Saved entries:
---
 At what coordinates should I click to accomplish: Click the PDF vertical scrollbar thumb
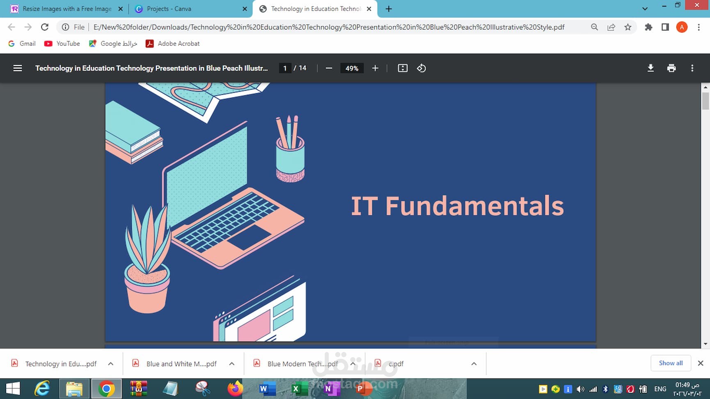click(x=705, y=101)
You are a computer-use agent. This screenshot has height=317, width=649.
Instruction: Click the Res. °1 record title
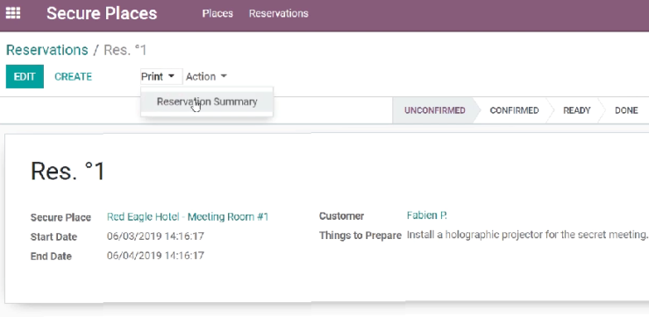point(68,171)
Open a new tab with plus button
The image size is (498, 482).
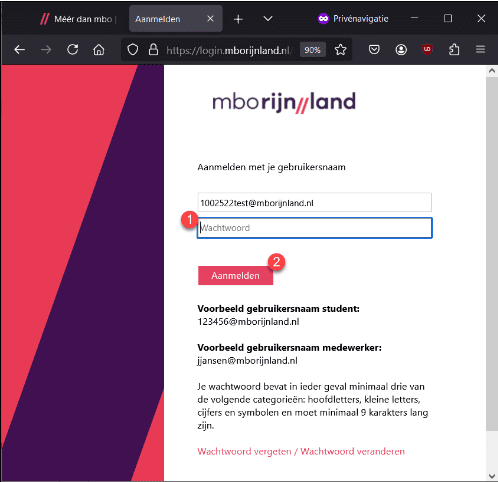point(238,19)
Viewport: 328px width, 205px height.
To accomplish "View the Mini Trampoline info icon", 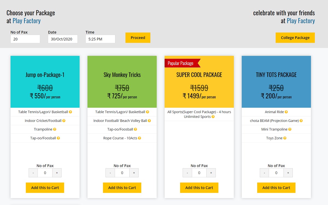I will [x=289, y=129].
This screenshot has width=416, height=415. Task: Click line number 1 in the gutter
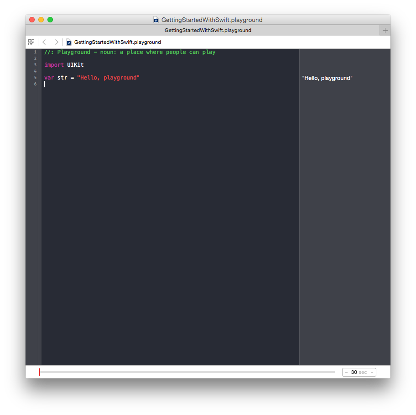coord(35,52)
---
### Assignment:
Emit the lines of the data above from the one containing "This screenshot has width=416, height=415." through its final line, both endpoints included. Pictures do not belong in the output.

### Task output:
This screenshot has width=416, height=415. Task: Click line number 1 in the gutter
coord(35,52)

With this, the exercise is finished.